## What to do
Repeat the stretch of entries below from the line with "Go to the previous" through the line with "You are a computer-use agent. The image size is (960, 523).". Include both ends and add nothing.

--- Working data Enclosed Below ---

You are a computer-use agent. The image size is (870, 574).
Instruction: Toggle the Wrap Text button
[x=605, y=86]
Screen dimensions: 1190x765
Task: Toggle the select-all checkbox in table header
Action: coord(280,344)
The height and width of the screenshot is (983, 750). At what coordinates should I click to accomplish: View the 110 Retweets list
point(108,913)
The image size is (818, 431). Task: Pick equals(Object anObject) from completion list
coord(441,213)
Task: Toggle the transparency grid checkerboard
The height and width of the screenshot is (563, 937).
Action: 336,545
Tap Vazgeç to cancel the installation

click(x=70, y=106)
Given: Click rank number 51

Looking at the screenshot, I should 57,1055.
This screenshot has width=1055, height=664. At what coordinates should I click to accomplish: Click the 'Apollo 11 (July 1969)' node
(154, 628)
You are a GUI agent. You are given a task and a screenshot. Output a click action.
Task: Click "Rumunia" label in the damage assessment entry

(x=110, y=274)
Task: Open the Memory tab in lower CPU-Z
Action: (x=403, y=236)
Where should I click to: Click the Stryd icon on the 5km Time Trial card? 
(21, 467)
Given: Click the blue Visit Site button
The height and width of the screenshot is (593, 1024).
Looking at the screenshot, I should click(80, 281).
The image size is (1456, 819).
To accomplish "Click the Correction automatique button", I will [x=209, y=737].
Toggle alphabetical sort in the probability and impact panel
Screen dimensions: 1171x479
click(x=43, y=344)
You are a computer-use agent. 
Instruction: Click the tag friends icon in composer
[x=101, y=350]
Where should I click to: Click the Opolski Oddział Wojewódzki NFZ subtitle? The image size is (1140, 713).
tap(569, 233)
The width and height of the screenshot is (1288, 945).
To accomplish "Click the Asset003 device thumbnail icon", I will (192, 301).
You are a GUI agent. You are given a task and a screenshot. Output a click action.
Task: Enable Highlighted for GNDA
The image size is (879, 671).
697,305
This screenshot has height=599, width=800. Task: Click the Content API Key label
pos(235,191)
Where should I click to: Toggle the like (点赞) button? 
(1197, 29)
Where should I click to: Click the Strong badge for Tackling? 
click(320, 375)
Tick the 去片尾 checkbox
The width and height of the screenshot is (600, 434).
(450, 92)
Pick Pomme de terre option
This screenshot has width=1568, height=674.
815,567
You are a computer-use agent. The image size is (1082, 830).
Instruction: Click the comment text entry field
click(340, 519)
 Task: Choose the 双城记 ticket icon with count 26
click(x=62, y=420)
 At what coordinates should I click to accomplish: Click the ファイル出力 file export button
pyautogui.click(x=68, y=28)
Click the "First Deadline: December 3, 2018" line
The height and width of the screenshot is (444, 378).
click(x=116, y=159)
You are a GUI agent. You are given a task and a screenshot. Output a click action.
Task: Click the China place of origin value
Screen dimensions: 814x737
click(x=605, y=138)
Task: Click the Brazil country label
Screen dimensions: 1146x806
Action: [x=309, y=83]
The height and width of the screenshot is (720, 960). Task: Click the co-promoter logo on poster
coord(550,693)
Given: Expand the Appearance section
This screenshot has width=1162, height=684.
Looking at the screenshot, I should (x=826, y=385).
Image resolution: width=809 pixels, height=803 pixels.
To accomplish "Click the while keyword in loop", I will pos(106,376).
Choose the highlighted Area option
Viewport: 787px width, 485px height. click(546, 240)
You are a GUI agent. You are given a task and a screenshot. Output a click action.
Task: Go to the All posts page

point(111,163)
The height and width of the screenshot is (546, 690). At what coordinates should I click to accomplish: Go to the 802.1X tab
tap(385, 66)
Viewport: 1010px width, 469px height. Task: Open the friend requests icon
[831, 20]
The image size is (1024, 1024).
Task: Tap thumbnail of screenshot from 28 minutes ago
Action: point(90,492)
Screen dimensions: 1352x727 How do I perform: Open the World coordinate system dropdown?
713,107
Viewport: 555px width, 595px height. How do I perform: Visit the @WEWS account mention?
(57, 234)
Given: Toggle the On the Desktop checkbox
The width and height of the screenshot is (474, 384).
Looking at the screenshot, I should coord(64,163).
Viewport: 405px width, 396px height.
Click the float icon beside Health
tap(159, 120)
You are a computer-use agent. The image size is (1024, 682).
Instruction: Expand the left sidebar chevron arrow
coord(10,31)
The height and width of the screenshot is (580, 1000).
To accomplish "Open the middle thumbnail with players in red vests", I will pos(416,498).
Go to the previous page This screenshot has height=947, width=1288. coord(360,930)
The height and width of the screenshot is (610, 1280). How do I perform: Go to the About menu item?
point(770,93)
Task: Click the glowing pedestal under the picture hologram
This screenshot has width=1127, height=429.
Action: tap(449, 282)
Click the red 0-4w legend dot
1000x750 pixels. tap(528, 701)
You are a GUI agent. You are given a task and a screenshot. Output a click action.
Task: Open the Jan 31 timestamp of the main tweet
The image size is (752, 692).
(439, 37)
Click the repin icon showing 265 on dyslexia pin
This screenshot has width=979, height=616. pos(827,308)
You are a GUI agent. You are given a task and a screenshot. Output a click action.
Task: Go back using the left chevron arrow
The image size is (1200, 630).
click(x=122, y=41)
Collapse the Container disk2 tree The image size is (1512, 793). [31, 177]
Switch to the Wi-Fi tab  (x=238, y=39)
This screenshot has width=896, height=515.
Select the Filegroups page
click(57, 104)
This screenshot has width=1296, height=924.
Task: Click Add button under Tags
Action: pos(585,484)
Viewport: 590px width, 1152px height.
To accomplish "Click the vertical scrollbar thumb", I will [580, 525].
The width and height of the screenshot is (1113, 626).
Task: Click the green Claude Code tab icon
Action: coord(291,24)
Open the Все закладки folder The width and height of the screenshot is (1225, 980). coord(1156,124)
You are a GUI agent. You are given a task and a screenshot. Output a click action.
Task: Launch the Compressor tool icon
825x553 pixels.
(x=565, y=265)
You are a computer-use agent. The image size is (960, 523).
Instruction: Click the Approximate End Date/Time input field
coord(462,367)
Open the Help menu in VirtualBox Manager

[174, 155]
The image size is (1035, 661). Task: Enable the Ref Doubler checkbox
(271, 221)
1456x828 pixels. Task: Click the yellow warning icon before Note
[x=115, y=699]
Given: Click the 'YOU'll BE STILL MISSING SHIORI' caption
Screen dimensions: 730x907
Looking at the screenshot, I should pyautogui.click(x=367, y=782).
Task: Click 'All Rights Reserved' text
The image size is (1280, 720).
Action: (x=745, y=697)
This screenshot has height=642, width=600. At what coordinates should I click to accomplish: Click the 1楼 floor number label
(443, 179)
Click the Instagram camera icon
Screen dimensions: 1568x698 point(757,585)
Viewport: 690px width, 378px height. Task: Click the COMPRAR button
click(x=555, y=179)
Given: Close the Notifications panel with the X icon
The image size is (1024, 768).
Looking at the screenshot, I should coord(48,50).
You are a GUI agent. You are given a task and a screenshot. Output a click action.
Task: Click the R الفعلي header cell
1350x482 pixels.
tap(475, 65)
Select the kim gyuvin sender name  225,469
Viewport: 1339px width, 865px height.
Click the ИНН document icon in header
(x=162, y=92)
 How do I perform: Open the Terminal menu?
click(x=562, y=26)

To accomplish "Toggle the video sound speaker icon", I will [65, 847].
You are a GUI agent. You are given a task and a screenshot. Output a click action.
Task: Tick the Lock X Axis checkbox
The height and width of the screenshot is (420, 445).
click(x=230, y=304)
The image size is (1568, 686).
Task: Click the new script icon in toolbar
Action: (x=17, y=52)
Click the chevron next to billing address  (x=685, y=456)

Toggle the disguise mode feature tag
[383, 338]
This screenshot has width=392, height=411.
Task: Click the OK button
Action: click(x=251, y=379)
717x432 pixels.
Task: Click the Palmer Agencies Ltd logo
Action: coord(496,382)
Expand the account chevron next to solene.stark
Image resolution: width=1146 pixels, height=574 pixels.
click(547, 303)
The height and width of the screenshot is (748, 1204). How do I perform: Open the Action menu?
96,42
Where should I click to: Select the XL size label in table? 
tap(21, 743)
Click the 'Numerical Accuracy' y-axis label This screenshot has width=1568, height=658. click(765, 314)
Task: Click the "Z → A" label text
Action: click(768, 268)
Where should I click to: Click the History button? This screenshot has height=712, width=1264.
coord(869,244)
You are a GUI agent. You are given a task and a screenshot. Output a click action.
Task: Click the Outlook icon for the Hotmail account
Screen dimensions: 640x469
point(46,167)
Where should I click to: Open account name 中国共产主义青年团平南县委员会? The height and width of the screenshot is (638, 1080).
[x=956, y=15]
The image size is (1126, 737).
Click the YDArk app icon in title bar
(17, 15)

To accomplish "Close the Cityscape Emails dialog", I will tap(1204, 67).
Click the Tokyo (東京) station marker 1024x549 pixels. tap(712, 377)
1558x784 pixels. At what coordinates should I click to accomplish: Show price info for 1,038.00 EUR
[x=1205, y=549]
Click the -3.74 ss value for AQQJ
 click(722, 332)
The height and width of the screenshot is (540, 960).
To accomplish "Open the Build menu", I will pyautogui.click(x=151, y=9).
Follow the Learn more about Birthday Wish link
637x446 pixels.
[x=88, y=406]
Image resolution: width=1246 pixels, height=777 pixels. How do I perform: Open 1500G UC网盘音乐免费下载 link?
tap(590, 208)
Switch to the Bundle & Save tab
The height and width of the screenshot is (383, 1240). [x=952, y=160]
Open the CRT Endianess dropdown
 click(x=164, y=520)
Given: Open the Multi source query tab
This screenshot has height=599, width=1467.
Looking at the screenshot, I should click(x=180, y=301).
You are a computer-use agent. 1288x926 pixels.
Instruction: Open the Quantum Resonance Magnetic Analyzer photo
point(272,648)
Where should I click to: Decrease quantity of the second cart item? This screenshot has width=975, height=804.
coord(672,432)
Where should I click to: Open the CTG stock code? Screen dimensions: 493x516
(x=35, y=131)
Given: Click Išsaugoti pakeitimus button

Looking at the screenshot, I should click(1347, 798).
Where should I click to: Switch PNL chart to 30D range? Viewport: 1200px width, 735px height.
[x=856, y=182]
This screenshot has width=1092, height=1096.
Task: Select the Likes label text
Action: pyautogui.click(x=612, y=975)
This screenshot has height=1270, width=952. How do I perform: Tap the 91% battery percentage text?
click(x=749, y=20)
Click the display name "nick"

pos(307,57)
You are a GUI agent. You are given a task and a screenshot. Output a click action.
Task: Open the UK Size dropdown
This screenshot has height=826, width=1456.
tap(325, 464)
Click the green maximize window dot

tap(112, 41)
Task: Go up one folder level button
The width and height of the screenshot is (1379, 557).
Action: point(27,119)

--- End of Enclosed Working data ---

## Written reply
Go to the previous page This screenshot has height=947, width=1288. coord(360,930)
The height and width of the screenshot is (610, 1280). How do I perform: Go to the About menu item?
point(770,93)
Task: Click the glowing pedestal under the picture hologram
This screenshot has width=1127, height=429.
Action: tap(449, 282)
Click the red 0-4w legend dot
1000x750 pixels. tap(528, 701)
You are a GUI agent. You are given a task and a screenshot. Output a click action.
Task: Open the Jan 31 timestamp of the main tweet
The image size is (752, 692).
(439, 37)
Click the repin icon showing 265 on dyslexia pin
This screenshot has width=979, height=616. pos(827,308)
You are a GUI agent. You are given a task and a screenshot. Output a click action.
Task: Go back using the left chevron arrow
The image size is (1200, 630).
click(x=122, y=41)
Collapse the Container disk2 tree The image size is (1512, 793). [31, 177]
Switch to the Wi-Fi tab  (x=238, y=39)
This screenshot has width=896, height=515.
Select the Filegroups page
click(57, 104)
This screenshot has width=1296, height=924.
Task: Click Add button under Tags
Action: pos(585,484)
Viewport: 590px width, 1152px height.
To accomplish "Click the vertical scrollbar thumb", I will [580, 525].
The width and height of the screenshot is (1113, 626).
Task: Click the green Claude Code tab icon
Action: coord(291,24)
Open the Все закладки folder The width and height of the screenshot is (1225, 980). coord(1156,124)
You are a GUI agent. You are given a task and a screenshot. Output a click action.
Task: Launch the Compressor tool icon
825x553 pixels.
(x=565, y=265)
You are a computer-use agent. The image size is (960, 523).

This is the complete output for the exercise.